Not giving consumers the answer they are looking for first time around increases the cost of handling interactions, Censuswide poll finds
The overwhelming majority of consumers (95%) do not always get the resolution they are looking for the first time they make contact with organisations, latest Censuswide research commissioned by Netcall has shown. Just 5% of UK consumers polled confirmed that customer service teams consistently deliver on service, with the rest expecting to make contact again.
If their query or complaint is not satisfactorily resolved, 50% will immediately use the telephone, the most expensive channel of communication, to follow-up. Often, failure to deliver the right response will result in a string of repeat calls into the contact centre.
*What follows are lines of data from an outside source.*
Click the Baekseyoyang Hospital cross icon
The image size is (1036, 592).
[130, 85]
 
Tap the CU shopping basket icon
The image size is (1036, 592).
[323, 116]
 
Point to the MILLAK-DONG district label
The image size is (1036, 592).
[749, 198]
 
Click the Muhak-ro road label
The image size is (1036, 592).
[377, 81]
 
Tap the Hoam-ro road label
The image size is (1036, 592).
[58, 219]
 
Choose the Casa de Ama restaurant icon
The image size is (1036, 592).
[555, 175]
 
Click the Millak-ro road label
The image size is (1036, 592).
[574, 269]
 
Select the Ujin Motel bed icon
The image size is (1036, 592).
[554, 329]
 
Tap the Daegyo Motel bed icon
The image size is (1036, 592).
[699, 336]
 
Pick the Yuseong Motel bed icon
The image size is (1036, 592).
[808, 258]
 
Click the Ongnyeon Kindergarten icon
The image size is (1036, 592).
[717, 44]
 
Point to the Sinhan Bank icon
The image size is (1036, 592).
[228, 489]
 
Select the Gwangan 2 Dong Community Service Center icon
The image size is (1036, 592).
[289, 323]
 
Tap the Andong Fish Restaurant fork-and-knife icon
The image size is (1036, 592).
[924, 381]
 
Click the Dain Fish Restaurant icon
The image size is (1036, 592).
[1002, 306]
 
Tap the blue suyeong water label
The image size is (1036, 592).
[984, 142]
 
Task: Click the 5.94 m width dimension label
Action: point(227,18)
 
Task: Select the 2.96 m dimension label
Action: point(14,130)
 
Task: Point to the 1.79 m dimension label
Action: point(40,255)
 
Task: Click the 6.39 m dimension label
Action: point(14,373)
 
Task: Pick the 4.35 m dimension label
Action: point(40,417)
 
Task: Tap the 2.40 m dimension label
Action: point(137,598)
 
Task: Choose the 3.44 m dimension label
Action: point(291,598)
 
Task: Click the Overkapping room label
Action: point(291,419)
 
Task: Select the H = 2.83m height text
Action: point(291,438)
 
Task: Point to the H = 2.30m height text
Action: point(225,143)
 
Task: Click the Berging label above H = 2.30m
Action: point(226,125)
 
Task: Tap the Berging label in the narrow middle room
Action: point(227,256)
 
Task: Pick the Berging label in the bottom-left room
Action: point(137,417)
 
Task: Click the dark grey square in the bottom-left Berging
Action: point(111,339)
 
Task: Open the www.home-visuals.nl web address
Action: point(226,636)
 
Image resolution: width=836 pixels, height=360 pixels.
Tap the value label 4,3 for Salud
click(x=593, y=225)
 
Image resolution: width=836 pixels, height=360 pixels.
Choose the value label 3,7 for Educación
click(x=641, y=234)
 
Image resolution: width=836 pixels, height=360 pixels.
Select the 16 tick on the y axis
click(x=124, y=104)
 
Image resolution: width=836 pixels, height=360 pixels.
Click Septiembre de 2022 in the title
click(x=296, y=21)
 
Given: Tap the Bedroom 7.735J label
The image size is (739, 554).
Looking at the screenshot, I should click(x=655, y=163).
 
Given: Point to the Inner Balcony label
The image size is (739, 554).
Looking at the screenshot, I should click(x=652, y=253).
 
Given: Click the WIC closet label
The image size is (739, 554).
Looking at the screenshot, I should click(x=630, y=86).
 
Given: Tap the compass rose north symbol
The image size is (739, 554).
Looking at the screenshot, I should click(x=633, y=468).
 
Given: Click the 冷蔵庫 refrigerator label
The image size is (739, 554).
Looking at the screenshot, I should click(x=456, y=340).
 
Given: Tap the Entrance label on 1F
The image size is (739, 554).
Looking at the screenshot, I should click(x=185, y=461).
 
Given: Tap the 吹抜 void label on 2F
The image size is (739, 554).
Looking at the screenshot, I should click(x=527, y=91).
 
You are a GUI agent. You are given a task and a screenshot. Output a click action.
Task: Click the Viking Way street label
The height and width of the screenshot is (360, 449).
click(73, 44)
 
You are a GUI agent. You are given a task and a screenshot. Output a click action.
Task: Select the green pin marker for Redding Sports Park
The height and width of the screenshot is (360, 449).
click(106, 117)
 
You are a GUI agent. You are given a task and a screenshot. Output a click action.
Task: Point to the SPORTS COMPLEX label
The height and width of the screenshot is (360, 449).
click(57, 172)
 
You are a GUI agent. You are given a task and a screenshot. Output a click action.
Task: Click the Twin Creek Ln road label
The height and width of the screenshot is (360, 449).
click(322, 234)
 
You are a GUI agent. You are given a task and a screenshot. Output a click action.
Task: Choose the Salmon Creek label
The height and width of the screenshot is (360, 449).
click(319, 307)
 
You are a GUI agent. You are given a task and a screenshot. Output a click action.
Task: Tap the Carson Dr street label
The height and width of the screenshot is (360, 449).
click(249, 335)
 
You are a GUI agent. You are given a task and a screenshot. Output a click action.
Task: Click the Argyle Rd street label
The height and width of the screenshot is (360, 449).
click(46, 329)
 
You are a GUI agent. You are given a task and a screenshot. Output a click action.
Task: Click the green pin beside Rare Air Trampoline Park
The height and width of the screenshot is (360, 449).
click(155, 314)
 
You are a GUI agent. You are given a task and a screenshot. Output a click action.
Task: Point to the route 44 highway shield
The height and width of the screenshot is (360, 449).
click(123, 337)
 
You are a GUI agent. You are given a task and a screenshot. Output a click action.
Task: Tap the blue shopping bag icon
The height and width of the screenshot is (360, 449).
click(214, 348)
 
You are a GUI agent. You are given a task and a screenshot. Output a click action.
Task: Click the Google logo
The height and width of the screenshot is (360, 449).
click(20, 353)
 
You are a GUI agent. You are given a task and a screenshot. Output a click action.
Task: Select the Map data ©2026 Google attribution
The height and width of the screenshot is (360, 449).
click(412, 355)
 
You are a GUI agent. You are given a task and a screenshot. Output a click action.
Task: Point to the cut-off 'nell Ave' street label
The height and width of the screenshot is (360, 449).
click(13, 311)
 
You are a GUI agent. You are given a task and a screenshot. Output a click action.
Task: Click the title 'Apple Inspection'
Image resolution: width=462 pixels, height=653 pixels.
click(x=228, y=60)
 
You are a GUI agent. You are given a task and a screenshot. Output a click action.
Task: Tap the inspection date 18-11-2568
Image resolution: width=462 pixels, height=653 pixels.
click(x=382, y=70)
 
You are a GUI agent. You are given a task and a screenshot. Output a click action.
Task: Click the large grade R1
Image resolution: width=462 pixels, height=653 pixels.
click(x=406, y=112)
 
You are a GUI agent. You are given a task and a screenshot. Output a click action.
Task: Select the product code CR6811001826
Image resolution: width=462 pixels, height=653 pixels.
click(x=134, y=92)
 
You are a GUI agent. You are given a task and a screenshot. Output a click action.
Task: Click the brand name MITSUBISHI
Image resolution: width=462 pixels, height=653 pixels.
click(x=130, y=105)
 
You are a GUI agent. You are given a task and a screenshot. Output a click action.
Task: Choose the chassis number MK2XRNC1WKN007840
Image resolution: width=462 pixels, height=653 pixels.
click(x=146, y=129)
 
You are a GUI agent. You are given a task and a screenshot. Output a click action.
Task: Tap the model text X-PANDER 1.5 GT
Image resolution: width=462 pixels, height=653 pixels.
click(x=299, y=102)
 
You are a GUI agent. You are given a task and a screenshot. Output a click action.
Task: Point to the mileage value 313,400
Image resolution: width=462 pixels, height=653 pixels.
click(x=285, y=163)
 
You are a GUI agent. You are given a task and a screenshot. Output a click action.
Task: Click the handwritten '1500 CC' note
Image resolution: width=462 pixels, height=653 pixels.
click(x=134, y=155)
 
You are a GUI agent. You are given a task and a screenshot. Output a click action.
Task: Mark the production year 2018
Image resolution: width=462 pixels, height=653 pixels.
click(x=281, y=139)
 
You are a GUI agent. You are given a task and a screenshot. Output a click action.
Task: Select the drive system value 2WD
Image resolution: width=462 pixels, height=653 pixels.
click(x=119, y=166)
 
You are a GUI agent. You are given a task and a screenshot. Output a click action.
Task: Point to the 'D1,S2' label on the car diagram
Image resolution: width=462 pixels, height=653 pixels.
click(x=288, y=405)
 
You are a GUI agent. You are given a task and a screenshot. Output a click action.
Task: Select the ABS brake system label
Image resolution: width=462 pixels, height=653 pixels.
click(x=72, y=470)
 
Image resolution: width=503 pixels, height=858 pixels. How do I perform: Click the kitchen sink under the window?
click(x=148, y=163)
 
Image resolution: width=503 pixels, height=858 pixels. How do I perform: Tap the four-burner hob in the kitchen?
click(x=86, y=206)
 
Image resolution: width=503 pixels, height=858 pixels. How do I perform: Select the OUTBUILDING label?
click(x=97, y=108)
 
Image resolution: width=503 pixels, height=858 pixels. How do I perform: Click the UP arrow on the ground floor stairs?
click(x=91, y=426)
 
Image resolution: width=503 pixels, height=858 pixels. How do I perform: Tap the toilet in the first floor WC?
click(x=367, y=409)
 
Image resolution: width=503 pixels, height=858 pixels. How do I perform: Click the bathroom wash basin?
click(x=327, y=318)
A further 43% will also immediately escalate the issue to someone more senior, prolonging the interaction and adding further cost.
Richard Farrell, CTO of Netcall, commented: "These results show that, by improving and simplifying the way interactions are managed, customer-facing organisations have a huge opportunity to increase brand loyalty and reduce the overall cost of call management."
When speaking with customer service representatives, common problems for callers were having to repeat information (58%) and being kept waiting on hold (57%).
One in three (32%) said agents lack sufficient knowledge to help and 22% said incorrect or inconsistent customer information held on different systems was a problem. 15% of people also pointed to agents 'superficial' interest in responding to and understanding them.
Continuity across engagement channels was also an issue, with 44% of customers that had used more than one method to make contact on a single topic or issue complaining that each time, the company didn't really know who they were.
"Loyal customers develop relationships with organisations which must be cultivated each time they make contact," added Richard Farrell. "This makes it more important than ever that contact centres empower their agents with a complete history of the each customer and put strategies and technology in place to reduce the likelihood of repeat contact by delivering a comprehensive multichannel engagement experience."
The poll also found that consumers under the age of 35 were twice as likely to engage with businesses using web chat than those aged 55 years and over. Most use it because they find it easy when they're already on a website (33%) and they expect to get a quicker response (27%).